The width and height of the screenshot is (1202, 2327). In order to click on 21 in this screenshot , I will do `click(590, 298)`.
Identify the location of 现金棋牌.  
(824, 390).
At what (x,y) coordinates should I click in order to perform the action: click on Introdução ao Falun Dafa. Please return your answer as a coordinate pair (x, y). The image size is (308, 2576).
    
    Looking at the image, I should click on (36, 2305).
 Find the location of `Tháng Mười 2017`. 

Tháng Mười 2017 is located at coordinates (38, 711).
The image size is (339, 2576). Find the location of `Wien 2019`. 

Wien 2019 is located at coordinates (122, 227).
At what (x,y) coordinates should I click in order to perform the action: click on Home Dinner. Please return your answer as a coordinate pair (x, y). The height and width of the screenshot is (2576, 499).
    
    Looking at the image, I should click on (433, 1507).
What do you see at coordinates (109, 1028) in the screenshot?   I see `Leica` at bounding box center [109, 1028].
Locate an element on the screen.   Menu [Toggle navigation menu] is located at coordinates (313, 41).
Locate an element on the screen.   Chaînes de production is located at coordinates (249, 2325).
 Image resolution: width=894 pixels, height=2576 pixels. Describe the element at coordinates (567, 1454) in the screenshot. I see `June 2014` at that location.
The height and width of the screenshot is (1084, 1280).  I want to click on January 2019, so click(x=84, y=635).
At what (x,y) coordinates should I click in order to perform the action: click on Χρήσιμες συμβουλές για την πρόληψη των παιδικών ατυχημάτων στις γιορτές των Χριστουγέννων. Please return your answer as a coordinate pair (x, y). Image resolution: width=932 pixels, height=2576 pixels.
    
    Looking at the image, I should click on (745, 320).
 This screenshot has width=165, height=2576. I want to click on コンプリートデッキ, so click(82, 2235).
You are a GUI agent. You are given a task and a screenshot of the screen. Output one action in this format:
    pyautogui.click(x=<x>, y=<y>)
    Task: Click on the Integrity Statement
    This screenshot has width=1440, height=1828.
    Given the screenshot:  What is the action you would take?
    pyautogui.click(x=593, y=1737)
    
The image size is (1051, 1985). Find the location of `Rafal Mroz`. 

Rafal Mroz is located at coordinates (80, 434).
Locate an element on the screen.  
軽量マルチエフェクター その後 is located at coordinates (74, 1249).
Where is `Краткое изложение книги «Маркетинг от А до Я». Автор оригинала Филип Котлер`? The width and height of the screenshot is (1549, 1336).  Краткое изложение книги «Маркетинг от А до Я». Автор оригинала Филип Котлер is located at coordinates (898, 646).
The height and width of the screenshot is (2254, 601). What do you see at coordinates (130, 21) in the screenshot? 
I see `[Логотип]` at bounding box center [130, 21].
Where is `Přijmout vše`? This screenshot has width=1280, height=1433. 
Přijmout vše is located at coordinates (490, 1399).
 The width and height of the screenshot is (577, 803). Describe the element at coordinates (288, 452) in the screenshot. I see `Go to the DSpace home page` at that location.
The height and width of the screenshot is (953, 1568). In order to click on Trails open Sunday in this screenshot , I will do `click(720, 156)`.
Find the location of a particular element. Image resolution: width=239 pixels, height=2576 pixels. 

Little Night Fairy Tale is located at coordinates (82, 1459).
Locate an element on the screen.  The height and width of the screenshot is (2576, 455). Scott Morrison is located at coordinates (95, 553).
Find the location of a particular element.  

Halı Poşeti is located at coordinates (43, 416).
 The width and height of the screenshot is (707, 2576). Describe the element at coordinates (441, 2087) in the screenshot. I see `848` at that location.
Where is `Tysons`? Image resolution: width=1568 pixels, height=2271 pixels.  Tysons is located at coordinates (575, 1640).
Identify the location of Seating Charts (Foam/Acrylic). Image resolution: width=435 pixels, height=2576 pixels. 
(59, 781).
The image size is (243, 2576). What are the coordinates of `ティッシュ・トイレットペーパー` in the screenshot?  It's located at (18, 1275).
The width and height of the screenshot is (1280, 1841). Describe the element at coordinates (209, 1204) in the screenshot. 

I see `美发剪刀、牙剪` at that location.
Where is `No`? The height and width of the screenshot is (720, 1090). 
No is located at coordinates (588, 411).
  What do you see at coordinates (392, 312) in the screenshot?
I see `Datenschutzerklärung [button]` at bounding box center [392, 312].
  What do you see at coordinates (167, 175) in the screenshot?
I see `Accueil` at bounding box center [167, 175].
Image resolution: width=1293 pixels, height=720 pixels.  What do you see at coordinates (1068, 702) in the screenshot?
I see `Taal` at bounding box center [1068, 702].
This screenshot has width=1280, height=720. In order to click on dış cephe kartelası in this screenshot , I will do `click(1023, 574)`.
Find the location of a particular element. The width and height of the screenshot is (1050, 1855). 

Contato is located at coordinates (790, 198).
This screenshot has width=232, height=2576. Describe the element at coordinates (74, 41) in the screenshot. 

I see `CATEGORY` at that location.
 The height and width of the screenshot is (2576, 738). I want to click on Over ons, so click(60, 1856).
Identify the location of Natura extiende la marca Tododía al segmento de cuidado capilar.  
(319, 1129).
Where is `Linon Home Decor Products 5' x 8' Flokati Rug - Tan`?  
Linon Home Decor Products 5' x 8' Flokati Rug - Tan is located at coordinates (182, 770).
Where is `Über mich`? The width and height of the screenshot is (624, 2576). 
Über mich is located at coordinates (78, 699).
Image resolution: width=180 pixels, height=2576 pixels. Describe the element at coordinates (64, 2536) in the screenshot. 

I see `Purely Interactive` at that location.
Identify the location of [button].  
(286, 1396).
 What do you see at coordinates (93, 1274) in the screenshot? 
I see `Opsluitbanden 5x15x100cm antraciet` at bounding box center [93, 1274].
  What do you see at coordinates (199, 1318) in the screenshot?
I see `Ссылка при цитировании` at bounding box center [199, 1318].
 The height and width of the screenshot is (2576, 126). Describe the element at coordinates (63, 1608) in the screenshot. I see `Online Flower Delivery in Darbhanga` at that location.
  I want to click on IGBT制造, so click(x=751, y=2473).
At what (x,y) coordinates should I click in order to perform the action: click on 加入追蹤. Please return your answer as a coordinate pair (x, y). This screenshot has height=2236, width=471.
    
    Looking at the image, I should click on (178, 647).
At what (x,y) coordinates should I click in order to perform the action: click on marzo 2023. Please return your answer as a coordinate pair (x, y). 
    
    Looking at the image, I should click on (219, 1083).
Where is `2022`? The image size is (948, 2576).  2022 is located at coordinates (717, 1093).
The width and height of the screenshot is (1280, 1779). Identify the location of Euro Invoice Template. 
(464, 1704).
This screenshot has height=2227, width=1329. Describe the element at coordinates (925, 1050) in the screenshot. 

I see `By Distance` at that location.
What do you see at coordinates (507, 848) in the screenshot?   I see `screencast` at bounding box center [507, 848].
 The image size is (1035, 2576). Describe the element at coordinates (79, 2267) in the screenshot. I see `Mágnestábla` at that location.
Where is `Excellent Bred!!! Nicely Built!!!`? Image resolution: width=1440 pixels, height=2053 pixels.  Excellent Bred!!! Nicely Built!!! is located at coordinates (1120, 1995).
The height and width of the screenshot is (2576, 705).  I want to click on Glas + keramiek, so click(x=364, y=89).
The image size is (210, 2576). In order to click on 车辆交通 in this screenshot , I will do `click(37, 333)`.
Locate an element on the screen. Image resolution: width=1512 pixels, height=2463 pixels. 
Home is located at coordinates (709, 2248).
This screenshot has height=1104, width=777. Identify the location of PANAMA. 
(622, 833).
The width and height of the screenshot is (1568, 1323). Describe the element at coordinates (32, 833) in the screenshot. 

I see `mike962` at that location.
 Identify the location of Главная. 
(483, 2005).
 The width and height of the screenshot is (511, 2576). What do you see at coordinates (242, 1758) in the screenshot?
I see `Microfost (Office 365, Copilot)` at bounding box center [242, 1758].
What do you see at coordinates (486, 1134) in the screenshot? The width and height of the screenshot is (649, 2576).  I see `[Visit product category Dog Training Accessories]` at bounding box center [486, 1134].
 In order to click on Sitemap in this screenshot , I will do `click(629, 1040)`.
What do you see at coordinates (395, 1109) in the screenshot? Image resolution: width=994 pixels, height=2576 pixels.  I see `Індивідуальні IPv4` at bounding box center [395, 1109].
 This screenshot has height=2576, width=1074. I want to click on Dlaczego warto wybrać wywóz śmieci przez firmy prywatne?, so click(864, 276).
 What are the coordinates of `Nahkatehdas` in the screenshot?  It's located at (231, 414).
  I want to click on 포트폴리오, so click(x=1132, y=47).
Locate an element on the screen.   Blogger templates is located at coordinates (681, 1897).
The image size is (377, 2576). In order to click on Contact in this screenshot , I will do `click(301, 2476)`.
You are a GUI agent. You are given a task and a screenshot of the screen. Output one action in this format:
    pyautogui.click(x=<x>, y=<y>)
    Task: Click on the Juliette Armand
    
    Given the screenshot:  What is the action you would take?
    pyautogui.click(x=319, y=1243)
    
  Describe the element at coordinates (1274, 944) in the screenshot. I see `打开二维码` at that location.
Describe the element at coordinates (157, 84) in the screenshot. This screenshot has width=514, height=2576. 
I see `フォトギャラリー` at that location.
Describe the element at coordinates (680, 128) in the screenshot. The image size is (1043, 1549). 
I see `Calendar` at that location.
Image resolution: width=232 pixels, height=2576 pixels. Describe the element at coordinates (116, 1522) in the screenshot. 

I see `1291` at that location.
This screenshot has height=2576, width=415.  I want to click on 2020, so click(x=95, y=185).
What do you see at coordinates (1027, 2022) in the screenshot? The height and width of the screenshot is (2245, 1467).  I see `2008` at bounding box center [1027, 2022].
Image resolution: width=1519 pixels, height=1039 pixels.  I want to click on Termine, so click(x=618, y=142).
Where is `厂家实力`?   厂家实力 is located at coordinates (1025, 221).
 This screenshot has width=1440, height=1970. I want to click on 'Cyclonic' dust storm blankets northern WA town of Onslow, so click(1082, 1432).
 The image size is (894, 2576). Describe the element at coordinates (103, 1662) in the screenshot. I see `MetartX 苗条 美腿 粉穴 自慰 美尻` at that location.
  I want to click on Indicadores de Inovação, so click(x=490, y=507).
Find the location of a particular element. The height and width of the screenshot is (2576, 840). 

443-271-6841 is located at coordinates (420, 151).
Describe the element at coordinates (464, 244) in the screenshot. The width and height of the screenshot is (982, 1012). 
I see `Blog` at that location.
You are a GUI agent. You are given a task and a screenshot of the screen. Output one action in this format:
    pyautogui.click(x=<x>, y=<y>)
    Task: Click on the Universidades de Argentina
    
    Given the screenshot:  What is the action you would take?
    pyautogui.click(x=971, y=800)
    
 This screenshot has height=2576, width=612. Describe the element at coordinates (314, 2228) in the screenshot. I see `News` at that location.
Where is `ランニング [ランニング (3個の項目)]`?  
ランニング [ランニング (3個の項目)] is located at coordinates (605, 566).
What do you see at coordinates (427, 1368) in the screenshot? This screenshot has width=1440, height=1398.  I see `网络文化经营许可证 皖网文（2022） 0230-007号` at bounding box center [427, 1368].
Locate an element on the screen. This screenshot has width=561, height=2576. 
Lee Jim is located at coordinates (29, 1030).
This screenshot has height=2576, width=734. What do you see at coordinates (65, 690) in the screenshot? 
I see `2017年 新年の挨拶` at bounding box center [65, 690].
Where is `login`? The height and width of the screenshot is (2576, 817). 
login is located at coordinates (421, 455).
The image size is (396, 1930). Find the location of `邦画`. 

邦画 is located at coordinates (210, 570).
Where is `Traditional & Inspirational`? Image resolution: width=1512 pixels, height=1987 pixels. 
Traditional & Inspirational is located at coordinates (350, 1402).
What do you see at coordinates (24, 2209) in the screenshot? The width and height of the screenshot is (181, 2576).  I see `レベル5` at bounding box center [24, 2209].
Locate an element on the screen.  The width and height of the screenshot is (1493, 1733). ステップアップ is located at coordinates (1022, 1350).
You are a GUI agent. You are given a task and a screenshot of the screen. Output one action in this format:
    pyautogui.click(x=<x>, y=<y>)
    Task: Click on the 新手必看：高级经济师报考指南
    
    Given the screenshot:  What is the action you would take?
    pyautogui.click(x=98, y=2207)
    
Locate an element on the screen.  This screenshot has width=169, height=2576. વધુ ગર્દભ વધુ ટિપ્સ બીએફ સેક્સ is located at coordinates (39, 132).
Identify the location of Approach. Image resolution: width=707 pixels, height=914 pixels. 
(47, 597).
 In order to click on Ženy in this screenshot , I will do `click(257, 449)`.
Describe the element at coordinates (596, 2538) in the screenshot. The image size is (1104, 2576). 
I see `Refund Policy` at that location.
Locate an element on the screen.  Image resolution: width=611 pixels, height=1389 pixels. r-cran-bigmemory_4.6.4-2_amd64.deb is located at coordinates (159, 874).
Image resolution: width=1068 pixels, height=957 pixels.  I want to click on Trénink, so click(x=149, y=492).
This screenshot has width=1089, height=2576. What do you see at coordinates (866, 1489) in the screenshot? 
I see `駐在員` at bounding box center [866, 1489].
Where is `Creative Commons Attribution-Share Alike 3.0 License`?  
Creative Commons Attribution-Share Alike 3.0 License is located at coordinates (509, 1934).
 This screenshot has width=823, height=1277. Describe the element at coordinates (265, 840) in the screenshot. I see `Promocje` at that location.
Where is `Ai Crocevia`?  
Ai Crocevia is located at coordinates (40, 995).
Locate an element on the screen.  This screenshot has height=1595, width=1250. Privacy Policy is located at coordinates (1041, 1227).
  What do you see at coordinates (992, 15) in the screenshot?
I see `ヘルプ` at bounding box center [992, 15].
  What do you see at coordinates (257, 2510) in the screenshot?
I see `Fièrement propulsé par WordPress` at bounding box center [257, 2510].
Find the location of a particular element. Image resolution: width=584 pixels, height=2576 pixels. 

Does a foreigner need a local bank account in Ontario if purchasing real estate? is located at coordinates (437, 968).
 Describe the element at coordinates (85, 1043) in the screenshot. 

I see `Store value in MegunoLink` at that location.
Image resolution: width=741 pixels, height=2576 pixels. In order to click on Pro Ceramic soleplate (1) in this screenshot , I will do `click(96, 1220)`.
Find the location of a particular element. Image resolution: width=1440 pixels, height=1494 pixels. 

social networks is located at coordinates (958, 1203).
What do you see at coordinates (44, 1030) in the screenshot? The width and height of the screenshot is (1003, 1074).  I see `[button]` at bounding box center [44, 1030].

> **Consegna**: Ricopia senza alcuna modifica le righe del materiale qui sopra. Parti dalla riga che contiene "What do you see at coordinates (109, 1028)" e arriva fino alla riga che contiene "Rafal Mroz is", incluse entrambe.

> **Risposta completa**:
What do you see at coordinates (109, 1028) in the screenshot?   I see `Leica` at bounding box center [109, 1028].
Locate an element on the screen.   Menu [Toggle navigation menu] is located at coordinates (313, 41).
Locate an element on the screen.   Chaînes de production is located at coordinates (249, 2325).
 Image resolution: width=894 pixels, height=2576 pixels. Describe the element at coordinates (567, 1454) in the screenshot. I see `June 2014` at that location.
The height and width of the screenshot is (1084, 1280).  I want to click on January 2019, so click(x=84, y=635).
At what (x,y) coordinates should I click in order to perform the action: click on Χρήσιμες συμβουλές για την πρόληψη των παιδικών ατυχημάτων στις γιορτές των Χριστουγέννων. Please return your answer as a coordinate pair (x, y). Image resolution: width=932 pixels, height=2576 pixels.
    
    Looking at the image, I should click on (745, 320).
 This screenshot has width=165, height=2576. I want to click on コンプリートデッキ, so click(82, 2235).
You are a GUI agent. You are given a task and a screenshot of the screen. Output one action in this format:
    pyautogui.click(x=<x>, y=<y>)
    Task: Click on the Integrity Statement
    This screenshot has width=1440, height=1828.
    Given the screenshot:  What is the action you would take?
    pyautogui.click(x=593, y=1737)
    
The image size is (1051, 1985). Find the location of `Rafal Mroz`. 

Rafal Mroz is located at coordinates (80, 434).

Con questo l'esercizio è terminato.